Tak lama kemudian Kionglam Yan
pun sudah kembali.
Murid perguruan dimanapun
dikolong langit ini bisa memasuki kamar tidur gurunya pasti harus mengetuk
pintu atau melaporkan dulu kedatangannya, serta menyapa atau bertanya akan
kesehatannya, meski kaum Bulim tak mementingkan adat istiadat, tapi sopan
santun dan tata kehormatan antara murid terhadap guru masih tetap dipertahankan
dan tak boleh dilanggar begitu saja, apalagi tata tertib Sin cui kiong yang
sudah lama tersiar di dunia luar adalah begitu keras.
Aneh dan luar biasa, bahwa
Kionglam Yan ternyata boleh sembarangan melangkah masuk begitu saja, tak
ubahnya seperti seorang istri memasuki kamar tidur suaminya sendiri, malah
langsung dia maju mendekat dan duduk di pinggir ranjang.
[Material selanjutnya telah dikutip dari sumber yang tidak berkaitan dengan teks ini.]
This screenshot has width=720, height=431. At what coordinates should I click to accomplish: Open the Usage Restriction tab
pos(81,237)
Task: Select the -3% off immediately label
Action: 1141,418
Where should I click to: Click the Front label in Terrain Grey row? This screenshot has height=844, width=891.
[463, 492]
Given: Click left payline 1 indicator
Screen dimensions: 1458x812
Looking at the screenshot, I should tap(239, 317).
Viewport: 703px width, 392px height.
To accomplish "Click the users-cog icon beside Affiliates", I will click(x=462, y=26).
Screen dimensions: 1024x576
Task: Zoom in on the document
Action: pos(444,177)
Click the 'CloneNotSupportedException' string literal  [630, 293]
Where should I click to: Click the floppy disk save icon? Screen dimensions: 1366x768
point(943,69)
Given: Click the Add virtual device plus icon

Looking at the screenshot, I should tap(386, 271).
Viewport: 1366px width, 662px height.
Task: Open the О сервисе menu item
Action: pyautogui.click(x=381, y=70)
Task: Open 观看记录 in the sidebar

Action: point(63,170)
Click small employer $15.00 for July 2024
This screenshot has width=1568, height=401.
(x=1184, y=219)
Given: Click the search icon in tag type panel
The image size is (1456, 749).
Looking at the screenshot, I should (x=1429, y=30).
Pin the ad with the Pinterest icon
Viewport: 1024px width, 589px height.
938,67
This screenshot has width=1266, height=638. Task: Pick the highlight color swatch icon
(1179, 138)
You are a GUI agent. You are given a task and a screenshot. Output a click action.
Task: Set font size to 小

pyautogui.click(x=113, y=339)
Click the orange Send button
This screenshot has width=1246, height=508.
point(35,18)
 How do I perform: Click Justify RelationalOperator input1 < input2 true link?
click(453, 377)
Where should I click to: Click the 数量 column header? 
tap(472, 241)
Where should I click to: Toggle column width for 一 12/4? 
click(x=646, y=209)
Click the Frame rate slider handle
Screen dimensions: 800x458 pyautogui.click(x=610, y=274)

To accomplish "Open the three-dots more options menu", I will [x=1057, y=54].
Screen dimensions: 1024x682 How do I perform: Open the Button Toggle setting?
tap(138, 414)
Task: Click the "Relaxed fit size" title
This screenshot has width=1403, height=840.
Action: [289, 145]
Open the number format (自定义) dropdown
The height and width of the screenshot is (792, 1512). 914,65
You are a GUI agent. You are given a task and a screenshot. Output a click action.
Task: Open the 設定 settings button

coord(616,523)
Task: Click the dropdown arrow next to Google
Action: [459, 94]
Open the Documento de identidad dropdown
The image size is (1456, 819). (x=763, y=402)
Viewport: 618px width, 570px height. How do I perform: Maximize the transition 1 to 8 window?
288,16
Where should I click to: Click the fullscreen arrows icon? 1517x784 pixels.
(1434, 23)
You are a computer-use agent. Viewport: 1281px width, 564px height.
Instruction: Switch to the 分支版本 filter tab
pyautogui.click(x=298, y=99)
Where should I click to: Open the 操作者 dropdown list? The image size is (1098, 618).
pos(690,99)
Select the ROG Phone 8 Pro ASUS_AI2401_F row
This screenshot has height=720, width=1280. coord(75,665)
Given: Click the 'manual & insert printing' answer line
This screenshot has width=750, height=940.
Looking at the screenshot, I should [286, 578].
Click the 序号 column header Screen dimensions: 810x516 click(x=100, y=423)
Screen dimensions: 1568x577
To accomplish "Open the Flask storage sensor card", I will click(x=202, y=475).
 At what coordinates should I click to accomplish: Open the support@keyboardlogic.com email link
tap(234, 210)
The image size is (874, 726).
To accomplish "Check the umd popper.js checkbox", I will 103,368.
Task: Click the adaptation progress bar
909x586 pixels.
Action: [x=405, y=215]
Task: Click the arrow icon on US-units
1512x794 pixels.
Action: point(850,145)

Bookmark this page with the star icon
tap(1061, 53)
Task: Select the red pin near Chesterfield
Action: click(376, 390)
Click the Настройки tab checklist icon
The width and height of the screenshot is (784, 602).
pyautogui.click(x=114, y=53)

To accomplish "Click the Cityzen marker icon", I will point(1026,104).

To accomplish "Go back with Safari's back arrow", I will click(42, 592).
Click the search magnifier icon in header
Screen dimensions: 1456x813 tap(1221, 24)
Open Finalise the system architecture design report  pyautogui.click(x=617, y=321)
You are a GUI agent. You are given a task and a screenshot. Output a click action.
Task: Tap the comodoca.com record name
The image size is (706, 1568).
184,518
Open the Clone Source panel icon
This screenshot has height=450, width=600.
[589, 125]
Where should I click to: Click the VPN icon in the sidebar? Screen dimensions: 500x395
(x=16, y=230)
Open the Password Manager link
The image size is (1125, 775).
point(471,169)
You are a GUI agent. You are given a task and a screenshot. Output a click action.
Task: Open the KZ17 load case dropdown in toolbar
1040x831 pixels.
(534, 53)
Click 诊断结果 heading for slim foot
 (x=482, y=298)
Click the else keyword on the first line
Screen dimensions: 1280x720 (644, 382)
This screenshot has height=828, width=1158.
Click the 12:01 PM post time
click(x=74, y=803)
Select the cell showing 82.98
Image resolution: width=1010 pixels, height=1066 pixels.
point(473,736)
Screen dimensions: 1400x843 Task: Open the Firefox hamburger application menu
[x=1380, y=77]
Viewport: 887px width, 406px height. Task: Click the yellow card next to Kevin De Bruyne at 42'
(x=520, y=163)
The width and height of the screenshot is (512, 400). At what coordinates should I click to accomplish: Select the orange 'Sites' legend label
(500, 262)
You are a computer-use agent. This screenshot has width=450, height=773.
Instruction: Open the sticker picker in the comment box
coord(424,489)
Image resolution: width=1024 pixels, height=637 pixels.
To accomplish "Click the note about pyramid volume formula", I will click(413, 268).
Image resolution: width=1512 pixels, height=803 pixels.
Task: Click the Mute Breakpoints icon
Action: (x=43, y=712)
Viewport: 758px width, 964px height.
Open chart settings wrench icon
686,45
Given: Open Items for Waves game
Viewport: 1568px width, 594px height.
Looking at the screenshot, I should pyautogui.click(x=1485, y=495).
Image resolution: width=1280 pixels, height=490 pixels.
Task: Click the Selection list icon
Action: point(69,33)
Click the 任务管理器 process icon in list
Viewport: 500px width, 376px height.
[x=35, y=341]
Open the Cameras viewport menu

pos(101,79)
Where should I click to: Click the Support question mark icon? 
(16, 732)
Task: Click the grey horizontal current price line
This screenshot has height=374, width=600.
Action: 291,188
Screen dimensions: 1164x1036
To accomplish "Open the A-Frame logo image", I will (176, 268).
Im Ki masih tetap rebah tak
bergerak, sedikitpun tak memberi reaksi akan kedatangan muridnya yang kurang
ajar ini. Terdengar Kionglam Yan buka suara: “Tiga orang itu sudah disekap,
setelah mereka siuman, Sam-ci akan segera mengompres keterangannya.”
Diam-diam Coh Liu-hiang
mengelus dada dan merasa lega, meski keadaan Oh Thi-hoa bertiga amat berbahaya,
betapapun jiwa mereka belum ajal, asal belum mati, ada kesempatan untuk
meloloskan diri.
Terdengar Kionglam Yan berkata
lebih lanjut: “Tapi Kiu-moay justru berpendapat kurang tepat jikalau suruh
Sam-ci pergi mengompas keterangan mereka.”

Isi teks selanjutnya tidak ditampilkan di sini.